Eggs Do NOT Cause Heart Disease

In November 2010, a paper was published by Canadian medical researchers entitled, “Dietary cholesterol and egg yolks: not for patients at risk of vascular disease”.

The authors stated that: “Patients at risk of cardiovascular disease should limit their intake of cholesterol. Stopping the consumption of egg yolks after a stroke or myocardial infarction would be like quitting smoking after a diagnosis of lung cancer: a necessary action, but late.”

However, prior to this paper, over the past 10 years, numerous studies, both clinical and observational, were published with the findings that there is no connection between egg consumption and heart disease risk, especially in healthy individuals.

For example, Dr Maria-Luz Fernandez and colleagues have been investigating egg nutritional health for more than a decade and have published findings such as:

• “Revisiting Dietary Cholesterol Recommendations: Does the Evidence Support a Limit of 300 mg/d?”. Overall, no study has yet shown an association between egg intake and risk for heart disease and there is no compelling epidemiological or clinical trial results that show compelling evidence for limiting cholesterol intake to 300 mg/day or restricting egg consumption.

• “Dietary Cholesterol from Eggs Increases Plasma HDL Cholesterol in Overweight Men Consuming a Carbohydrate-Restricted Diet”. Raising HDL cholesterol is often called impossible, but is necessary to protect against plaque build-up in your arteries (HDL carries it away).
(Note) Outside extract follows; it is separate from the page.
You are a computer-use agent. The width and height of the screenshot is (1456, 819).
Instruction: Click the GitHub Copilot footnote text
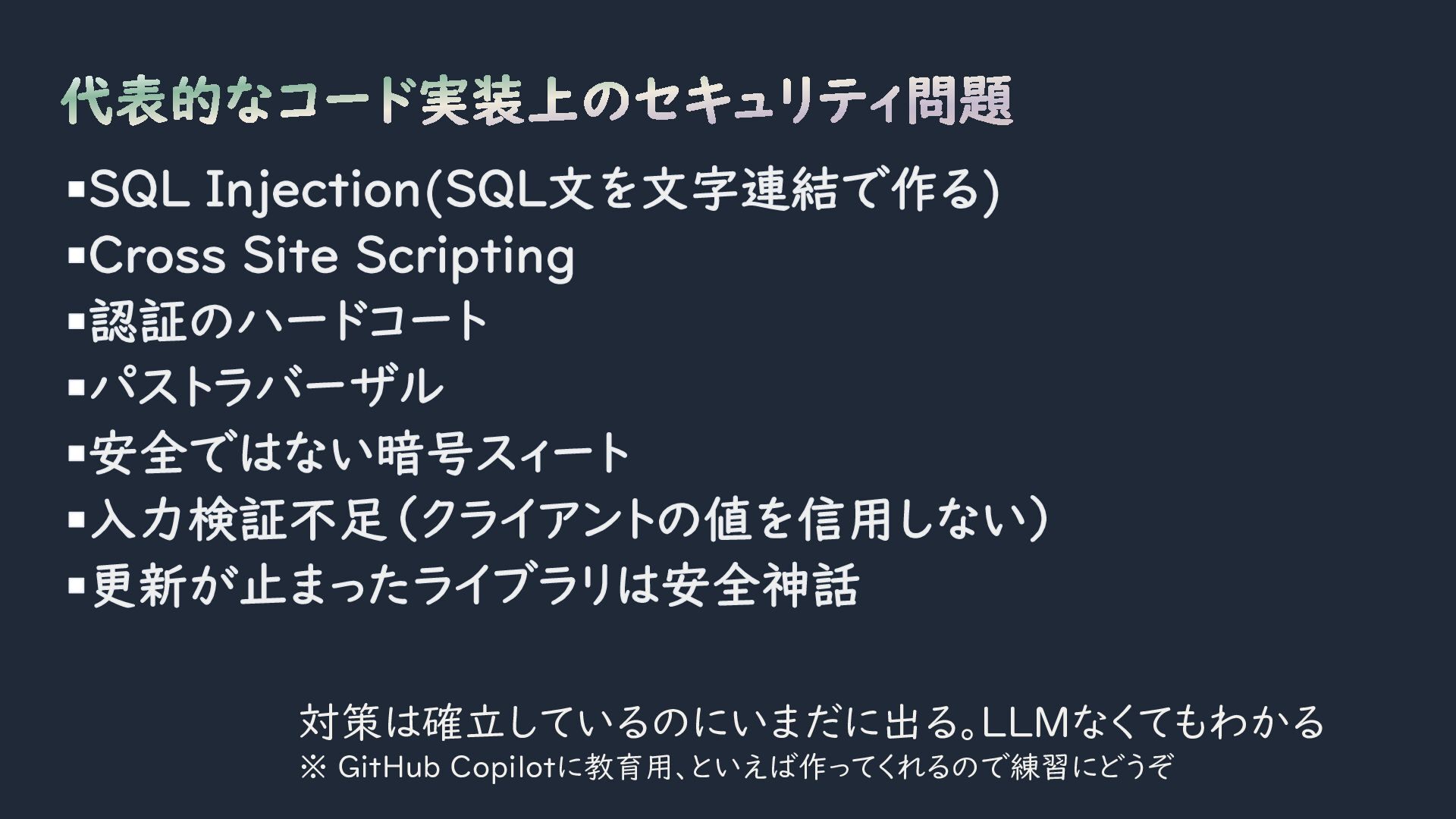click(x=737, y=767)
This study shows that it can be easily increased in overweight men (a population very susceptible to heart disease) by reducing carb intake and using eggs in the diet regularly.

• ‘Pre-menopausal women, classified as hypo- or hyper-responders, do not alter their LDL/HDL ratio following a high dietary cholesterol challenge”. When 50 pre-menopausal women (another very susceptible heart disease population) were given either an egg a day plus cholesterol from other foods, or a cholesterol-free egg substitute for 30 days, did not experience the development of an ‘atherogenic lipoprotein profile” regardless if they were hyper or hypo-responders to dietary cholesterol.
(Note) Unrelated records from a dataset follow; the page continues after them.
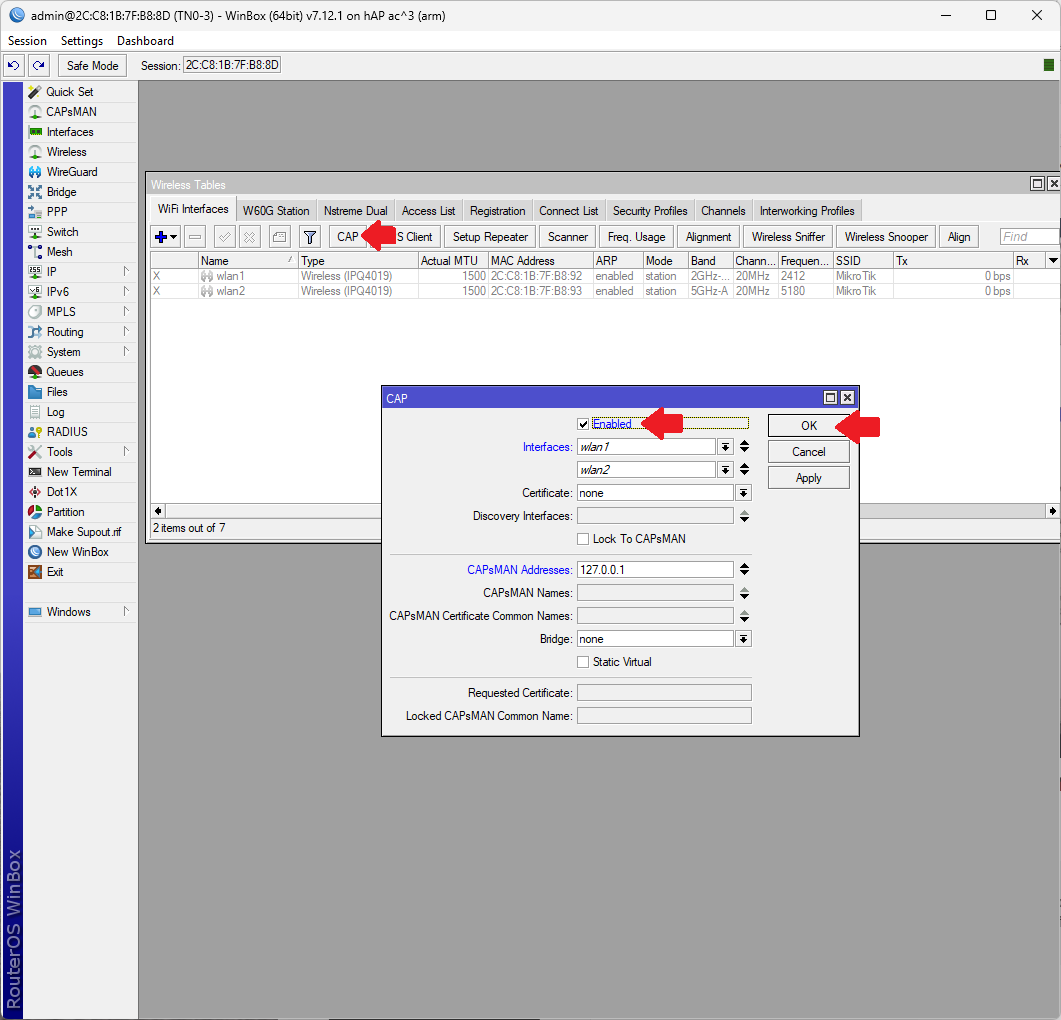Screen dimensions: 1061x1020
Task: Add a new wireless interface
Action: coord(160,236)
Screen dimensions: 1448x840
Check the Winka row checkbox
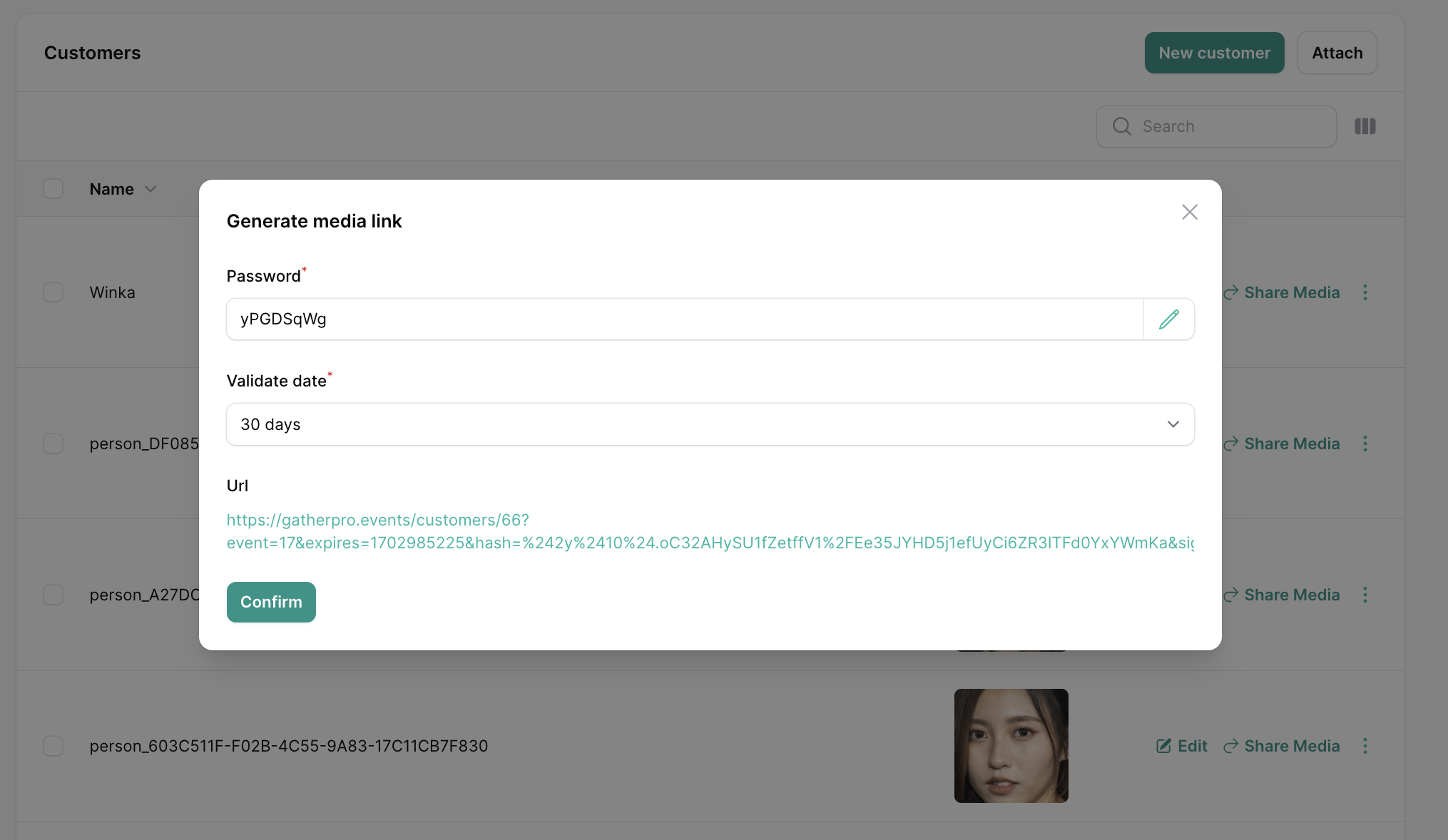53,292
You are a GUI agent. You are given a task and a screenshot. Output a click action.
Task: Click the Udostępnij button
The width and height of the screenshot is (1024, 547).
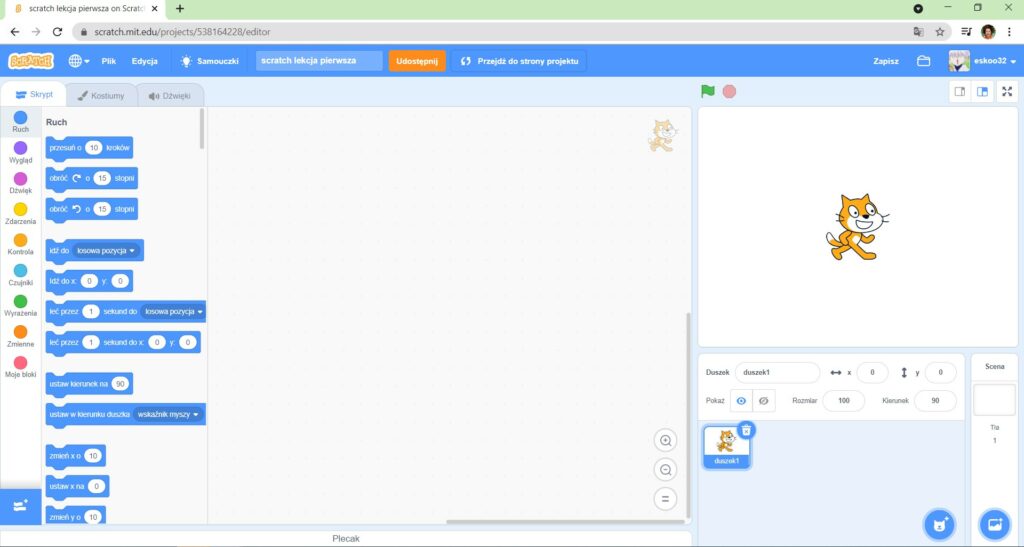tap(417, 61)
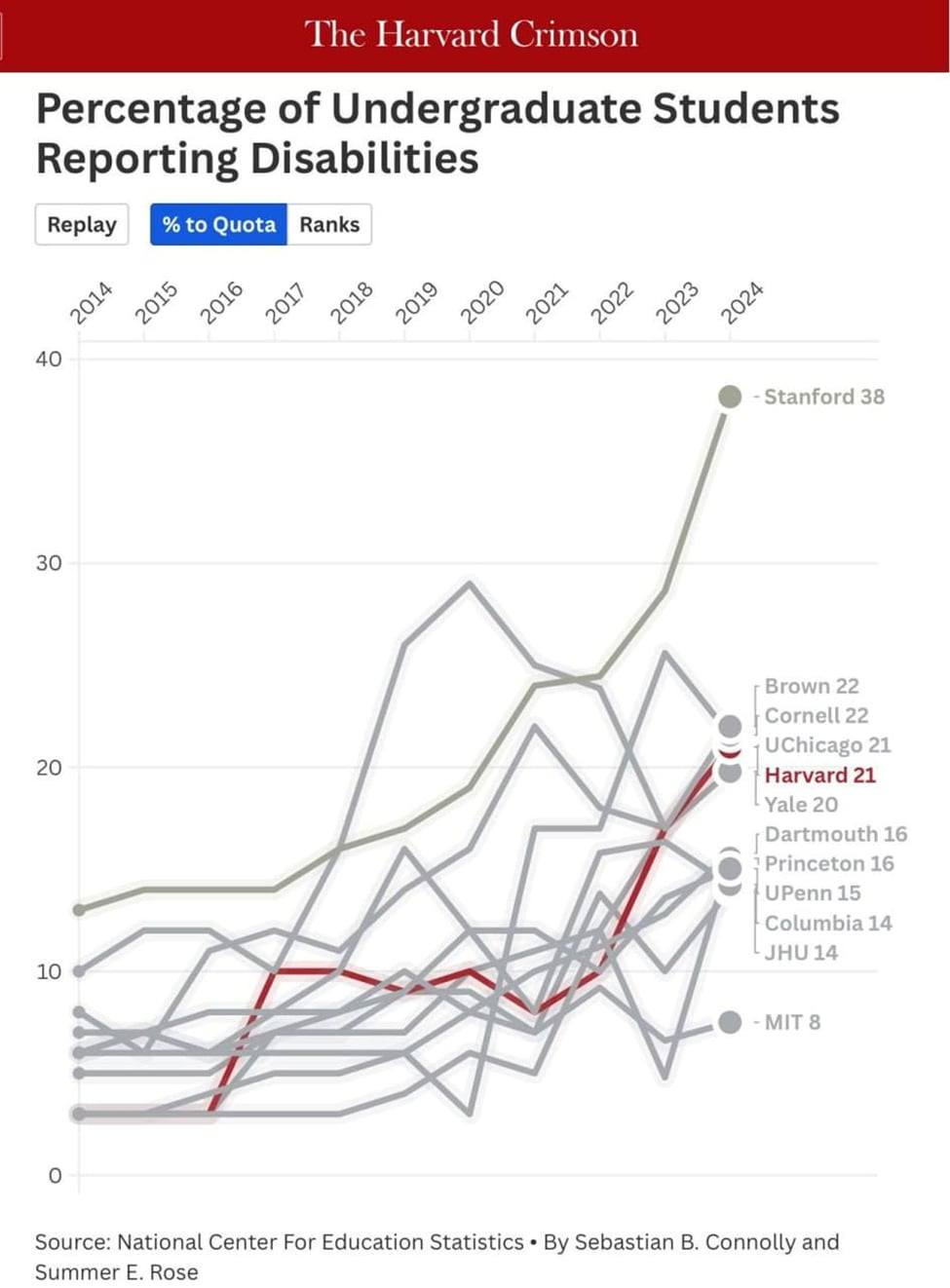Viewport: 950px width, 1288px height.
Task: Select the Harvard 21 series label
Action: 820,776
Overall, dietary cholesterol from eggs does NOT cause heart disease, rather a lifestyle and a diet high in foods that elicit increased inflammation, hyperglycemia and oxidative stress induces increased atherosclerotic build-up and increased risk for heart attack or stroke (among other diseases).

As such, it is wise to follow a diet low in sugar, void of processed foods, artificial chemicals (flavors and colors), preservatives and pesticides and avoid smoking and excessive alcohol consumption, and replace it with a whole foods, natural, plant-rich diet balanced in protein, carbohydrates and fat to minimize heart disease risk.

Avoiding eggs is not the answer – in fact, including eggs in your wholesome diet will actually benefit you more . Two eggs provide 13 grams of protein, ~10 grams of fat, and plenty of nutrients you barely find in any other foods. This will keep you satisfied, healthy and energized for hours after any meal and will help you choose other healthy foods at the right times.

However, If you choose not to live a healthy lifestyle with whole foods, adequate sleep, plenty of exercise and minimal toxins, and/or you already have heart disease, you may be advised to limit your intake of egg yolks because it may acerbate your current situation.